Tuesday, April 13, 2010

Reforms in coal sector, on which India’s power generation is heavily dependent

The starting blip is that mining lease, i.e. access to land for mining is the state’s prerogative, while mining rights, i.e. access to the mineral below the land is the Centre’s call. The process of getting a lease and a license takes half a generation. AreclorMittal and Posco are some outsider victims in this lease-rights-land-acquisition jigsaw. However, thanks to a ‘gentleman’ named Madhu Koda, centre may have got a wake up call, albeit 2-3 decades late. With Finance Minister Pranab Mukherjee announcing the leasing of coal blocks for captive mining through open auctions and allowing captive miners to hold just 26% in FDI for any coal block, competition might just bring the black gold up a little faster. But the second and critical issue remains stuck. The Coal Reform Bill introduced in the Parliament in 2001 hasn’t even stayed on the table for long while its counterpart the Electricity Act 2003 has changed India’s power sector landscape. The bill, in essence, would open up coal mining for non-captive users and thus coal can be sold and bought in the open market. But the tentative script of the bill seems to be buried much deeper than its black protagonist.

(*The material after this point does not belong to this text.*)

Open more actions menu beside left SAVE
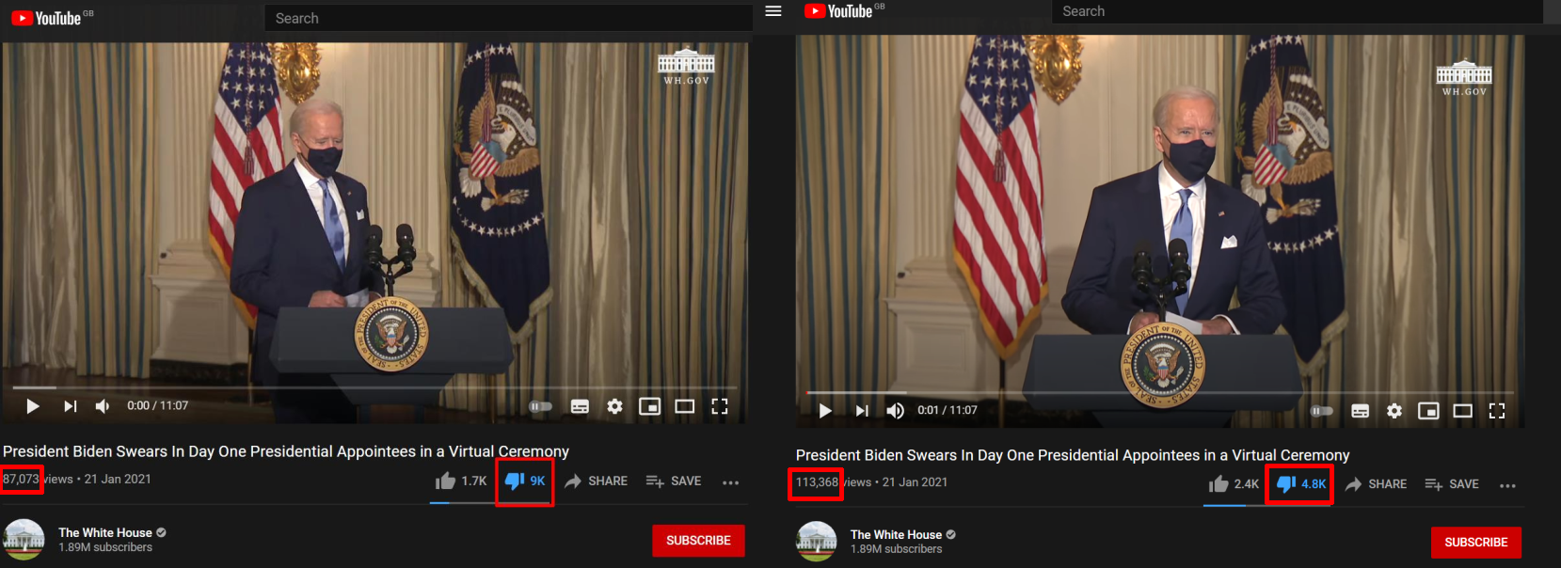 [x=730, y=482]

Interestingly though, the talk of the town has been the cess of Rs.50 per tonne of coal mined. A first step towards incentivising the renewable energy sector in the country, it is at present just a needle in a haystack. “The cess levied on the coal mined will result in an increase in the power tariff for the companies who are in the regulatory business model (cost plus) as all the cost increase is a pass through for these companies. Those selling power on merchant basis would have to take a hit to that extent as the pricing is based on market forces,” says Solanki. However some experts estimate that the cess will lead to revenue, on a national basis, to the tune of Rs.30 billion per year, and will contribute massively to the National Clean Energy Fund (NCEF) proposed in this budget.

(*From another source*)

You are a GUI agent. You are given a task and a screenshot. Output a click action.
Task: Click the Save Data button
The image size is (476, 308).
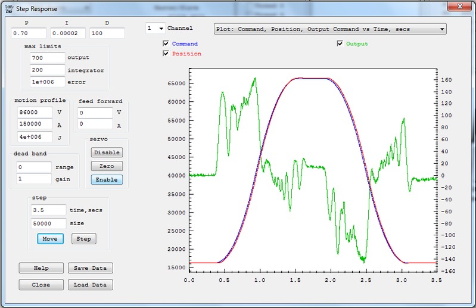point(89,268)
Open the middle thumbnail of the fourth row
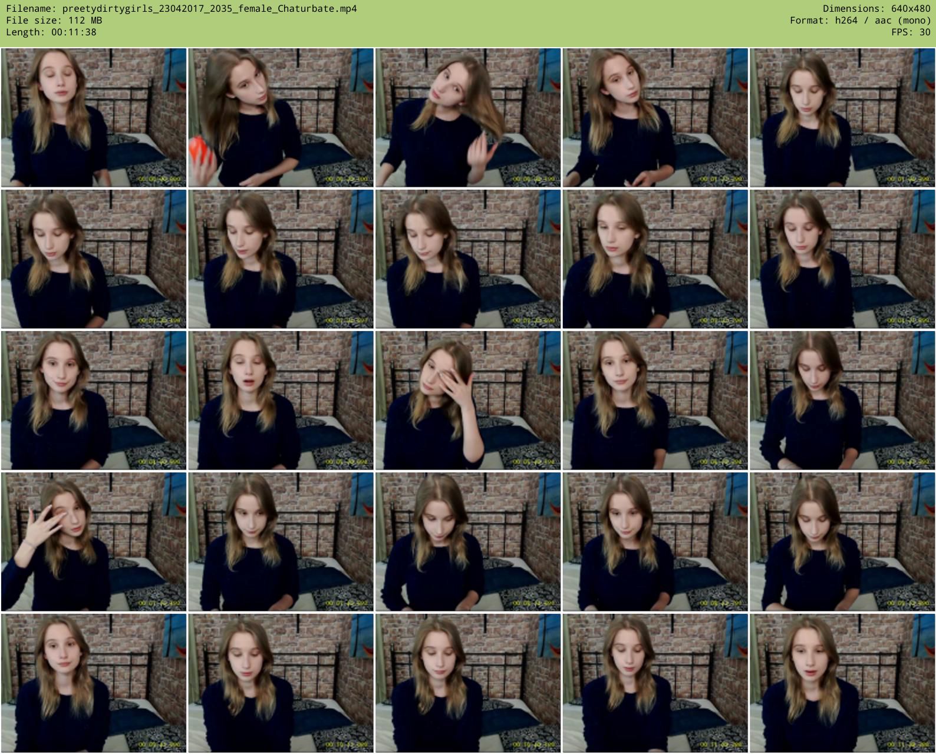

The third and not the least significant factor is the urgent need for an autonomous coal sector regulator on the lines of energy regulators in the US and UK, which again found mention in the FM’s budget speech this year. In fact, in the words of RV Shahi, Former Power Secretary, Government of India, “Gradual opening up of the coal sector will definitely require regulatory oversight. Even otherwise, in a monopoly situation with government control, companies occupy almost the entire space. Consumer’s interests can only be protected by a suitably structured regulatory mechanism. When such a mechanism is put in place, issues concerning pricing would automatically get addressed in a transparent manner, as is already happening in the power sector.”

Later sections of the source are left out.